KRT6A is up-regulated in rosacea. A GO analysis showed that differentially expressed genes in rosacea lesions were associated with immune response and skin development. B The mRNA expression levels of KRT6A in the skin of HS (n = 19) and patients with rosacea (n = 46). C Correlation analysis between KRT6A expression and IGA score in rosacea lesions. D Representative immunohistochemistry (IHC) images showing the expression of KRT6A in rosacea lesions and healthy controls. E Representative immunofluorescence (IF) images showing the expression of KRT6A in LL37-induced rosacea-like mice. F RT-qPCR analysis showing the mRNA expression of KRT6A in the skin of LL37-induced rosacea-like mice and controls. G Representative western blot images showing the expression of KRT6A in LL37-treated keratinocytes. Quantification of relative protein expression is shown in the bottom panel. Scr: scrambled 37 amino acid polypeptide sequences. *P < 0.05; **P < 0.01, compare with the 0 group; #P < 0.05; ##P < 0.01, compare with the Scr group. All experiments were performed in 3 independent biological replicates. Data represents the mean ± SEM. Two-tailed unpaired Student’s t-test (B, F, G) was used

We first analyzed KRT6A RNA levels and their clinical correlation in rosacea lesions. KRT6A expression was significantly increased in rosacea lesions and positively correlated with Investigator’s Global Assessment (IGA) scores but not with Clinical Erythema Assessment (CEA) scores (Fig. 1B, C and Supplementary Fig. 1B), indicating its involvement in inflammation. Immunohistochemistry (IHC) further revealed that KRT6A, normally localized to hair follicles in healthy skin, was markedly increased in the epidermis of rosacea patients (Fig. 1D). Since LL37 treatment is a well-established model for rosacea in vitro and in vivo [24], we examined KRT6A expression in LL37-induced rosacea-like mice. Both mRNA and protein levels of KRT6A were significantly upregulated, as confirmed by immunofluorescence (IF) and real-time quantitative PCR (RT-qPCR) (Fig. 1E, F). In HaCaT keratinocytes treated with LL37/TNF-α to mimic the in vitro disease environment, KRT6A protein expression was also elevated (Fig. 1G and Supplementary Fig. 1E). Additionally, known rosacea triggers—including capsaicin, heat stimulation, and UVB irradiation [25]—increased KRT6A expression in HaCaT cells (Supplementary Fig. 1D). To investigate how these stimuli regulate KRT6A expression, we first examined TNF-α levels following capsaicin, heat, and UVB exposure. All these stimuli induced TNF-α expression (Supplementary Fig. 1F). Furthermore, treatment with SPD304, a TNF-α inhibitor, effectively suppressed heat-induced TNF-α upregulation, suggesting that these stimuli regulate KRT6A expression at least partially through TNF-α signaling (Supplementary Fig. 1G).
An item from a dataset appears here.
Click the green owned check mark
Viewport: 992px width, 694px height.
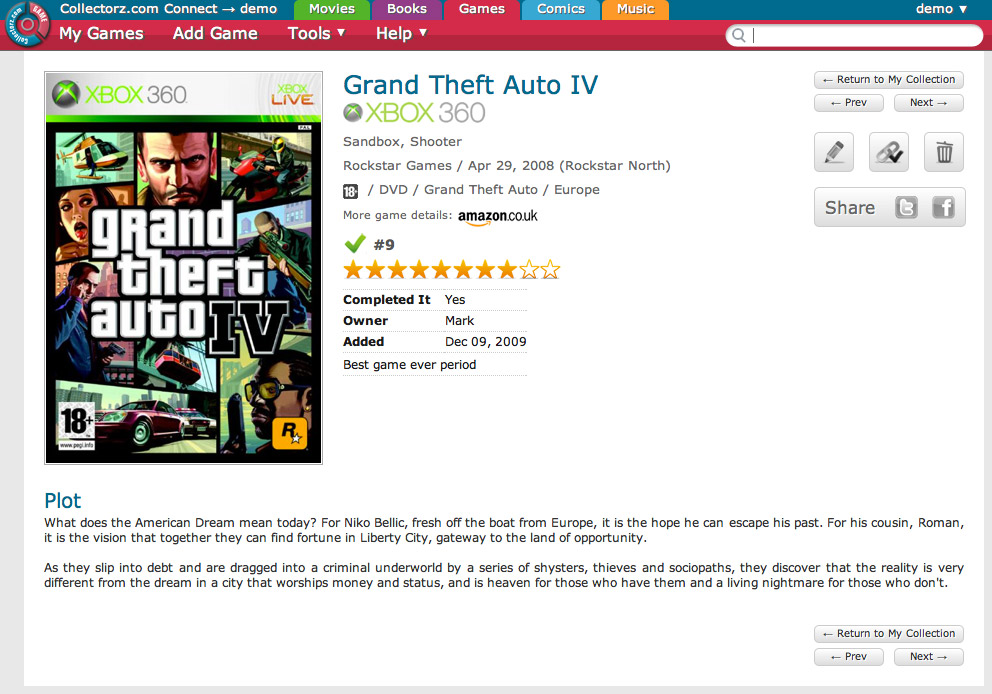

KRT6A upregulation was also observed in psoriasis lesions and IMQ-induced psoriasis-like mouse models, where its expression was localized primarily to epidermal keratinocytes (Supplementary Fig. 2A–D). These results demonstrate that KRT6A is consistently upregulated in the epidermis of inflammatory skin diseases, including rosacea and psoriasis.
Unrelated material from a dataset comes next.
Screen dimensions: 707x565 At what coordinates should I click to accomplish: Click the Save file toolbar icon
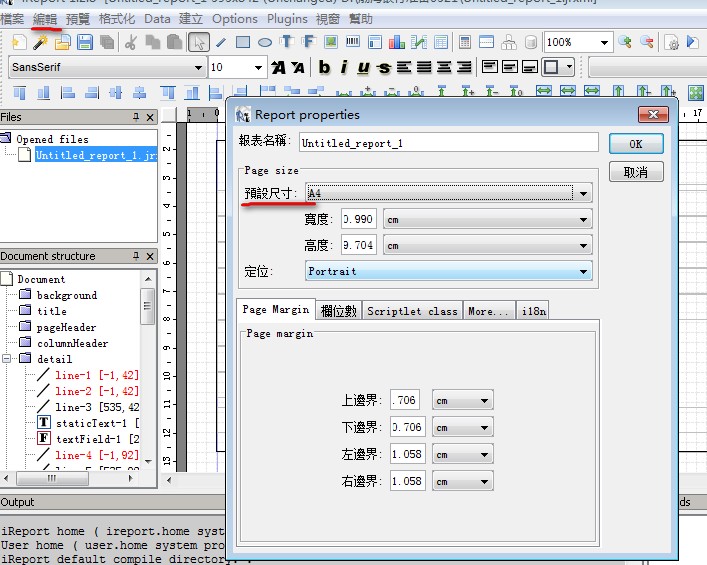point(85,42)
KRT6A knockdown attenuates skin inflammation in rosacea and psoriasis

To investigate the role of KRT6A in rosacea, we designed a short hairpin RNA (shRNA) targeting KRT6A and packaged it into a recombinant adeno-associated virus serotype 9 (AAV-shKRT6A). Mice were injected with AAV-shKRT6A and subjected to LL37-induced rosacea-like inflammation (Fig. 2A). Immunofluorescence (IF) confirmed successful KRT6A knockdown in AAV-infected mice (Supplementary Fig. 3A). Compared with controls, KRT6A knockdown significantly alleviated the rosacea-like phenotype, as indicated by reduced erythema scores and affected areas (Fig. 2B, C). Histological analysis revealed a marked decrease in inflammatory cell infiltration in KRT6A-knockdown mice (Fig. 2D, E). Given that rosacea is characterized by inflammatory cell infiltration and vascular proliferation [26], we further assessed CD4+ T cells and CD31+ blood vessels in the skin. Both were significantly reduced in the KRT6A-knockdown group compared with controls (Fig. 2F–I).

Fig. 2
figure 2

KRT6A knockdown relieves the development of rosacea. A Schematic diagram of AAV-shKRT6A-injected mice treated with LL37 or PBS. B The back skins of the control group and AAV shRNA-mediated knockdown of the Krt6a group treated with or without LL37 (n = 6/group). C The severity of the rosacea-like phenotype was evaluated on account of the redness area and score. D HE staining of lesional skin sections from (B). E Quantitative result of HE staining for dermal cellular infiltrates is shown. Data represent the mean ± SEM. F Immunostaining of CD4 in skin sections. G Quantitative result of CD4+ T cells is shown. Data represent the mean ± SEM. H Immunostaining of CD31 in skin sections. G Quantitative result of CD31+ vessels is shown. Data represent the mean ± SEM. 1-way ANOVA with Bonferroni’s post hoc test (C, E, G, I) was used

To extend these findings to psoriasis, we evaluated the effects of KRT6A knockdown in an IMQ-induced psoriasis-like mouse model (Supplementary Fig. 4A). IF staining confirmed efficient knockdown of KRT6A (Supplementary Fig. 4B), which significantly improved psoriasis-like pathology, including acanthosis and inflammatory leukocyte infiltration (Supplementary Fig. 4C). Hematoxylin and eosin (H&E) staining further demonstrated reduced dermal immune cell infiltration and decreased epidermal thickness in KRT6A-knockdown mice (Supplementary Fig. 4D-E). Additionally, IF staining showed a significant reduction in CD4+ T cells and Ki67+ proliferating cells in KRT6A-knockdown skin (Supplementary Fig. 4F-I). Similar anti-inflammatory effects were observed following KRT6A knockdown via small interfering RNA (siRNA) in both LL37- and IMQ-induced models (Supplementary Fig. 3B-C and Supplementary Fig. 4 J-K). Collectively, these findings suggest that targeting epidermal KRT6A alleviates inflammation in rosacea and psoriasis, highlighting its potential as a therapeutic target for inflammatory skin diseases.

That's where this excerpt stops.